Lackawanna Trail Junior-Senior High School is a secondary school located in Factoryville, Pennsylvania

==Demographics==
As of the 2010–11 school year, Lackawanna Trail High School had 550 students and 47 classroom teachers (on an FTE basis) with a student-teacher ratio of 11.70. There were 71 students in 7th grade, 86 in 8th grade, 100 in 9th grade, 92 in 10th grade, 98 in 11th grade and 103 in 12th grade.

==Athletics==
In 1985, the field hockey team won the Pennsylvania Interscholastic Athletic Association (PIAA) Class AA State Championship, defeating East Pennsboro High School 3–0 in the tournament final game played at Shippensburg.

The Lions football program won seven District 2 Class A titles and nine Lackawanna League championships over eleven years under coach Jeff Wasilchak, who left to become coach of the Lakeland High School program in 2008.

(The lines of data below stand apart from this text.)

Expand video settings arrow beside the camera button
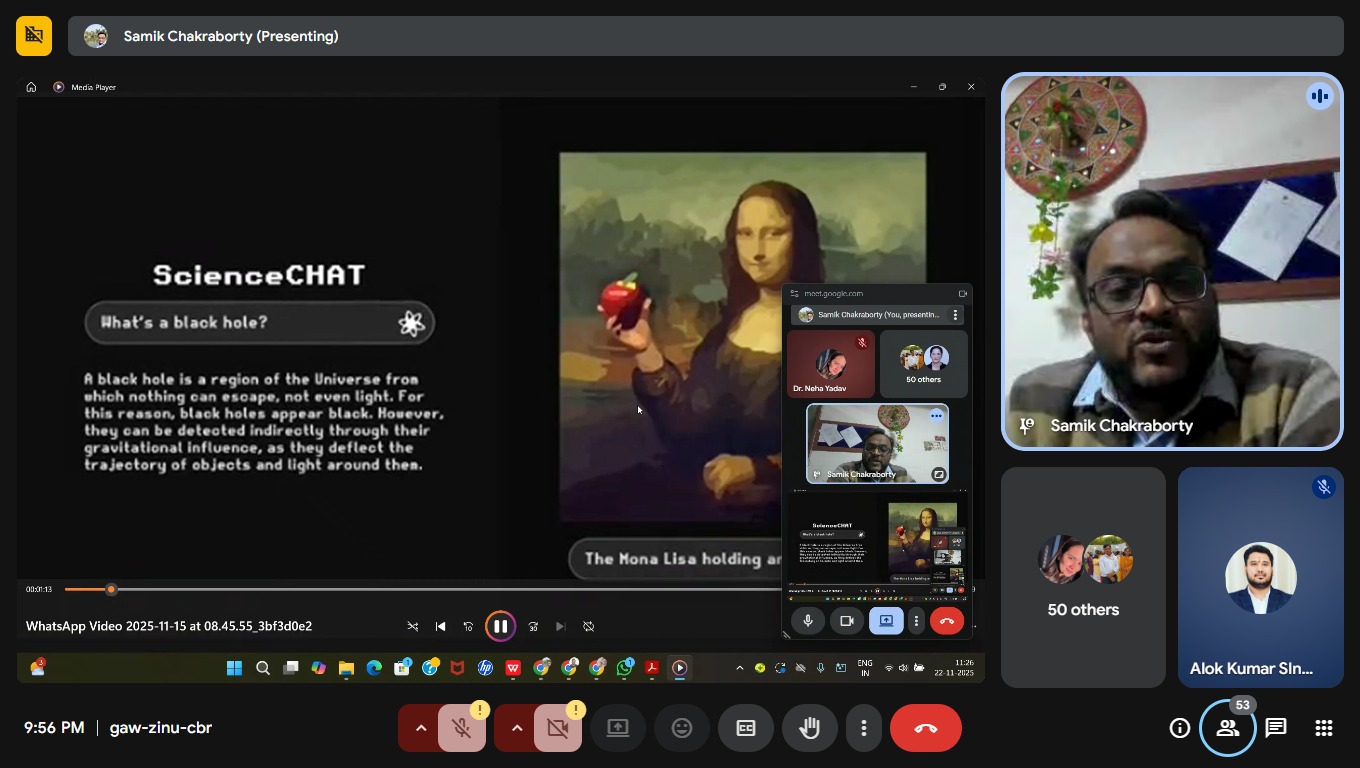point(516,728)
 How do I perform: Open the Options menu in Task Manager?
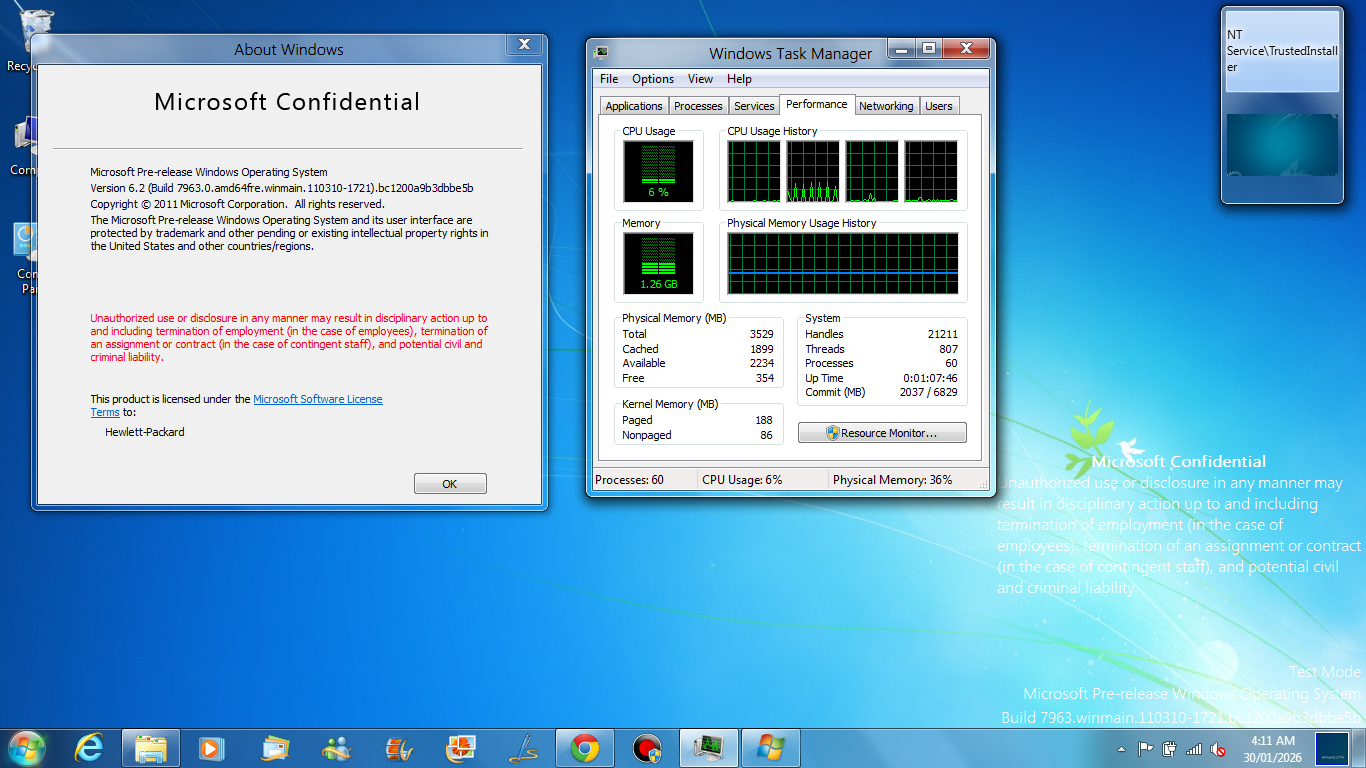pos(653,79)
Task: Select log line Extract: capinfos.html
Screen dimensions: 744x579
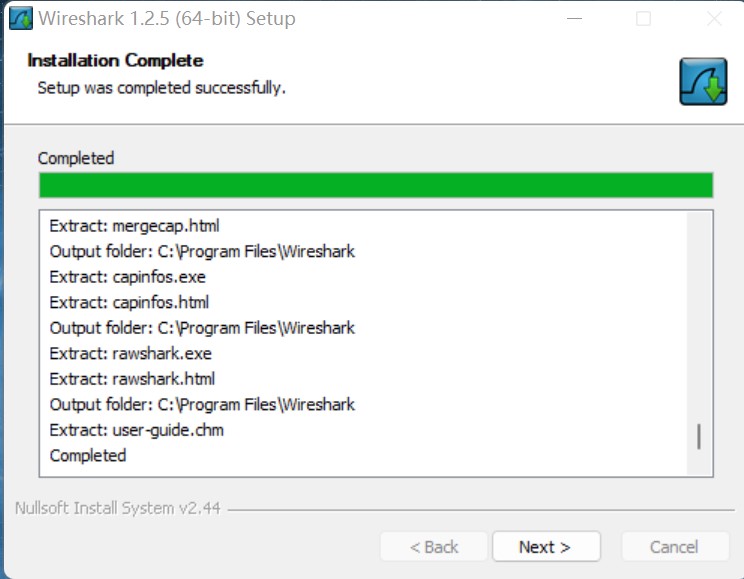Action: pyautogui.click(x=129, y=302)
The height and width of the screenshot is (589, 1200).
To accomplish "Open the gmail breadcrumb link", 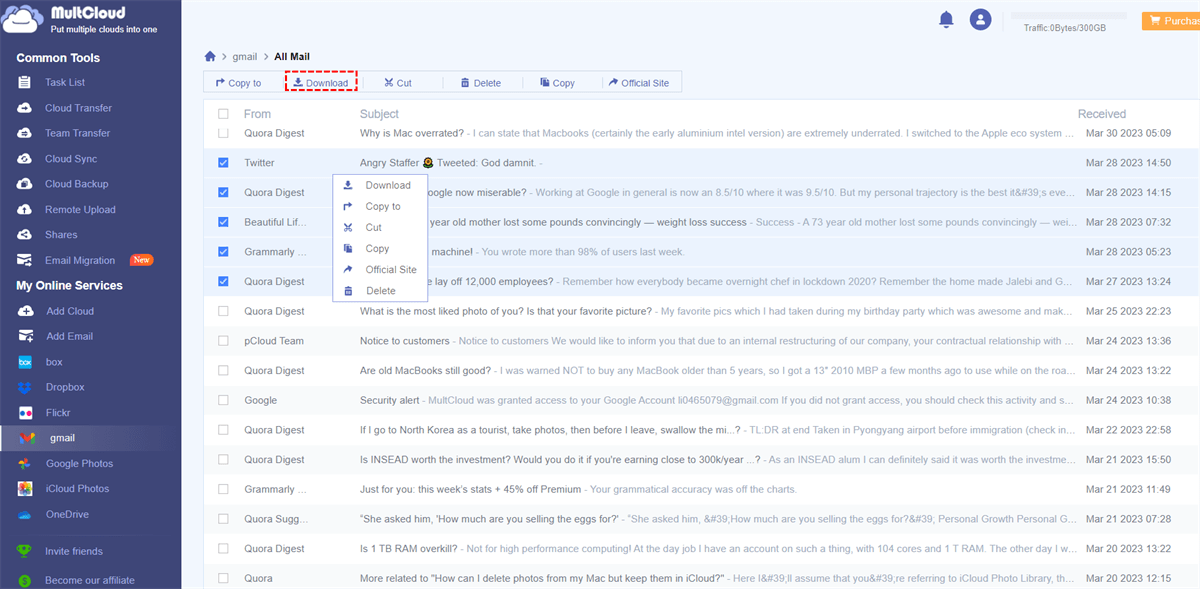I will tap(243, 56).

Coach Steve Jervis lead the Lackawanna Trail Lions football team to district II "A" royalty in 2016 and 2018. 2018 was a magical season as the Lions went 14-2 and finished second in the state of Pennsylvania in class A.

==Notable alumni==

- Jim Saxton (Hugh James Saxton), A Republican member of the United States House of Representatives.
- Don Sherwood, A Republican member of the United States House of Representatives, who represented the 10th Congressional District of Pennsylvania, from 1999 to 2007.
- Yogi Roth, coach, sports analyst and author. Played wide receiver for the University of Pittsburgh. Authored "From PA to LA" in 2010 and is currently a college football scout and commentator for ESPN.